Directions —
Go through the data and copy every line in which "computer" appears.

== Segment start ==

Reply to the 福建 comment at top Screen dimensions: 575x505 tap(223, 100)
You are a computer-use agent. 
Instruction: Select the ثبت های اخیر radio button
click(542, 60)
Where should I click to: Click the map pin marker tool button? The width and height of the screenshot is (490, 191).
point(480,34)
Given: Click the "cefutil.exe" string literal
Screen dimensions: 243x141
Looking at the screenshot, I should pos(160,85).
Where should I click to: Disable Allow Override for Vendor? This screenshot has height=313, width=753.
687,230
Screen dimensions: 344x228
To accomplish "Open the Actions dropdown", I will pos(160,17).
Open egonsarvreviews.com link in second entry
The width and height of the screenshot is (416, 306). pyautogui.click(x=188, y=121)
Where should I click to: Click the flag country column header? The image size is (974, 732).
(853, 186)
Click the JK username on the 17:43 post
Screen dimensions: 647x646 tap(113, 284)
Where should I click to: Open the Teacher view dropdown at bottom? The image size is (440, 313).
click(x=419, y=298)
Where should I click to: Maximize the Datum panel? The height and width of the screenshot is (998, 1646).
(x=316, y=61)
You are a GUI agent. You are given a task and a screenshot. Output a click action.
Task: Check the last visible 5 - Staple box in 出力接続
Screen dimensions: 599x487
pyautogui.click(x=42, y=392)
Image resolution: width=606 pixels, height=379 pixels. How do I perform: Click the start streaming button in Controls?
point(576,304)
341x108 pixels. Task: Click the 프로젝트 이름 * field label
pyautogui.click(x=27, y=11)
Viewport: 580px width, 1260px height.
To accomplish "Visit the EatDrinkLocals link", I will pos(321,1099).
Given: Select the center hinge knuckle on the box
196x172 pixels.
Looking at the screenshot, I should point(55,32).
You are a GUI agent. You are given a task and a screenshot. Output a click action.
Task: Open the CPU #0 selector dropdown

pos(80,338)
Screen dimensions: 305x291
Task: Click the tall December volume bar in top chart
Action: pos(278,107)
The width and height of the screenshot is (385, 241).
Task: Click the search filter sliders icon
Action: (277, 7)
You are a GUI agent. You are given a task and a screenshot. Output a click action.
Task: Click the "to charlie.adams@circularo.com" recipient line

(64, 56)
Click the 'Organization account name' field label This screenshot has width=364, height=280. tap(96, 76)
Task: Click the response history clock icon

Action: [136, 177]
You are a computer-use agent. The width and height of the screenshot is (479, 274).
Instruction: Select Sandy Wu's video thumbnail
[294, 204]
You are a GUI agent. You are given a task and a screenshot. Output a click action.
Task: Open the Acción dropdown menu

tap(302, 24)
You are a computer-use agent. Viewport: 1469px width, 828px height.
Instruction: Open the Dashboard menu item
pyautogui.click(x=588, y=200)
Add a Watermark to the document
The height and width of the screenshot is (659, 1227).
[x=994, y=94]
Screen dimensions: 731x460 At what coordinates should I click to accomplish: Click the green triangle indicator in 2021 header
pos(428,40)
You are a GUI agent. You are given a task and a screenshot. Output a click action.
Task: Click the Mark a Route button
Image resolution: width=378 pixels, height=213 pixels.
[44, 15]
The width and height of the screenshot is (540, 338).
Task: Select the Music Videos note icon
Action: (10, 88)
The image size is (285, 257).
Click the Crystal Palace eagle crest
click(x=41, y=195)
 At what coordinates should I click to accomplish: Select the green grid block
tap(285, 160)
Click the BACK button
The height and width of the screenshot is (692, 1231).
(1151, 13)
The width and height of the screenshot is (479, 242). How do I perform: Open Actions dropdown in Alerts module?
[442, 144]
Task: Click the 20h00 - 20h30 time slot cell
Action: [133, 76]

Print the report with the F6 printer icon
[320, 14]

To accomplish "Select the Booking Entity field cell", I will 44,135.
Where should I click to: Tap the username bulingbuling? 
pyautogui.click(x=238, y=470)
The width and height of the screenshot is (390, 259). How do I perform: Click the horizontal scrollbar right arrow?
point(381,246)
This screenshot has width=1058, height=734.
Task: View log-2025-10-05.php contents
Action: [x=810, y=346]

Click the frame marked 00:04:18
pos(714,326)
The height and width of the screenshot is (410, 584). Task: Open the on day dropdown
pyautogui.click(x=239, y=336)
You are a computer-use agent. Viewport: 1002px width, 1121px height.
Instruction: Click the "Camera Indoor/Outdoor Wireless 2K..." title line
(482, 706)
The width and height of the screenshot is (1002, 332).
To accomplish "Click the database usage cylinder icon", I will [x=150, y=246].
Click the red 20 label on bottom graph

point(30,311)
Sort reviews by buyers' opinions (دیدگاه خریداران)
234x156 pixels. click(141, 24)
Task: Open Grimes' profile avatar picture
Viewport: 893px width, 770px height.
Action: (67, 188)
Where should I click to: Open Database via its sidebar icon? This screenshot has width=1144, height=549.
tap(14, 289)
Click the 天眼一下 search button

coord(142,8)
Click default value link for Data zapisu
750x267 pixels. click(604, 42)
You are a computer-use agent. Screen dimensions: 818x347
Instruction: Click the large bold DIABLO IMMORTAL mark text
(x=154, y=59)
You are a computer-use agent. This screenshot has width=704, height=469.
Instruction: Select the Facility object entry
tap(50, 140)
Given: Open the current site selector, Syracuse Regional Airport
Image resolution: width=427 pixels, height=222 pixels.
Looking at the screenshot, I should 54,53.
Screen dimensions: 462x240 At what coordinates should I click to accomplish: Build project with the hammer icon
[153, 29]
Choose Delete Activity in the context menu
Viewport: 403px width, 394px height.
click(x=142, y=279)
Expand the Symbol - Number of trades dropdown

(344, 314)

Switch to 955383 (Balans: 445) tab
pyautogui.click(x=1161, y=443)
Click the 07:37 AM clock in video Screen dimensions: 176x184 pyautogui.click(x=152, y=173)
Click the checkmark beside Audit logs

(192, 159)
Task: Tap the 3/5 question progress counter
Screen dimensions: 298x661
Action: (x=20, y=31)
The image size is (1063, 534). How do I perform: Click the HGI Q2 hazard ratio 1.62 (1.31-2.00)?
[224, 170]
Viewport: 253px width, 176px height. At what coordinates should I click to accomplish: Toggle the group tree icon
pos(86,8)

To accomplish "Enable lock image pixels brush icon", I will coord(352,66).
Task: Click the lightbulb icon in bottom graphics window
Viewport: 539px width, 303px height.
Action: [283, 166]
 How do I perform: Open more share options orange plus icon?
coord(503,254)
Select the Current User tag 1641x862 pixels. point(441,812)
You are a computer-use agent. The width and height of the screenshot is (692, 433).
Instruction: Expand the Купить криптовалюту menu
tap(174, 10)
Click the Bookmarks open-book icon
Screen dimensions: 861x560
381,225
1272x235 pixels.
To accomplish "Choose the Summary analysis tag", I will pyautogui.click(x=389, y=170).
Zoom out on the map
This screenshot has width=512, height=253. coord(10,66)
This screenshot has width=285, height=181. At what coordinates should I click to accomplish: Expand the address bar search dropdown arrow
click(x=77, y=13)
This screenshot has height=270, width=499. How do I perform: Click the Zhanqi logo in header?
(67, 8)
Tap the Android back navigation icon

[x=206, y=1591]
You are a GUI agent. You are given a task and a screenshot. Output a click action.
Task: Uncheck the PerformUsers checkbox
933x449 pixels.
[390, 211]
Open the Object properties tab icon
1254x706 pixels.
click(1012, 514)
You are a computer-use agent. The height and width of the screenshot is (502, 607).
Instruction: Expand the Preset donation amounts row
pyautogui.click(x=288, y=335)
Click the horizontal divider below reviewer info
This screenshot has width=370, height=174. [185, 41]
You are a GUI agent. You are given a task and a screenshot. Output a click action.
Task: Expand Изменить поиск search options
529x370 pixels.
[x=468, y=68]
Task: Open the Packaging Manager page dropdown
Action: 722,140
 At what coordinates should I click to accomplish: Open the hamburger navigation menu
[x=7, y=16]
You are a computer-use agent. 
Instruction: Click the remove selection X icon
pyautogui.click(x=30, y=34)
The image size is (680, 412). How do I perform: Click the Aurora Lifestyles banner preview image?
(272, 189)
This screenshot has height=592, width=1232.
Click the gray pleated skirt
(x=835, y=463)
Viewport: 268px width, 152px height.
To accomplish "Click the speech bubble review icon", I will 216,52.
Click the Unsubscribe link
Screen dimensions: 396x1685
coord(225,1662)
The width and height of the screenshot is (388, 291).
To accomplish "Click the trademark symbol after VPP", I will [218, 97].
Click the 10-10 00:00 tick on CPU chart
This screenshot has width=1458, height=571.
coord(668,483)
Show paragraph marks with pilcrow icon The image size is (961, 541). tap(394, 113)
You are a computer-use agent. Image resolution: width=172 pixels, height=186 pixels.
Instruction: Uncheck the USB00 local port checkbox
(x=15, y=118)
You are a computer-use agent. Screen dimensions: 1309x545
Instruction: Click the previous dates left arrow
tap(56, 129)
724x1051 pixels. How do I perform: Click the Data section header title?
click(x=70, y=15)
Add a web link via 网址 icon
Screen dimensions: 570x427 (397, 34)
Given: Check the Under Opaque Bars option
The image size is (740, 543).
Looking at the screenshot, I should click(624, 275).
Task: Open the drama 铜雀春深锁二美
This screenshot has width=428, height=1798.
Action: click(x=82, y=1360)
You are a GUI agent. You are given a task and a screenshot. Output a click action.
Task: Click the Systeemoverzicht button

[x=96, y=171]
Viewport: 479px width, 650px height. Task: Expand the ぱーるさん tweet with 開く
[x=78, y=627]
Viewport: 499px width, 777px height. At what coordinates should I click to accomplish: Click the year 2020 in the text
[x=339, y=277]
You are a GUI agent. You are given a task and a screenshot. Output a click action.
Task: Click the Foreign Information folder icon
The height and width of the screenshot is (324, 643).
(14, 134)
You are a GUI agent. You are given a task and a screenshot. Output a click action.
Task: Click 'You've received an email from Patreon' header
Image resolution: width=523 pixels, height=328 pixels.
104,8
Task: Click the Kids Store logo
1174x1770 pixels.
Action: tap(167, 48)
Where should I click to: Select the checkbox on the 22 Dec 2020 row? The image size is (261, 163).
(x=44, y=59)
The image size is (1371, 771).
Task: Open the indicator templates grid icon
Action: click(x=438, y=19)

== Segment end ==

Output for this task —
You are a computer-use agent. 
You are a computer-use agent. The width and height of the screenshot is (479, 274).
You are a computer-use agent. Viewport: 1469px width, 828px height.
You are a computer-use agent. Viewport: 1002px width, 1121px height.
You are a computer-use agent. Screen dimensions: 818x347
You are a computer-use agent. This screenshot has width=704, height=469.
You are a computer-use agent. The width and height of the screenshot is (692, 433).
You are a computer-use agent. The height and width of the screenshot is (502, 607).
You are a computer-use agent. 
You are a computer-use agent. Image resolution: width=172 pixels, height=186 pixels.
You are a computer-use agent. Screen dimensions: 1309x545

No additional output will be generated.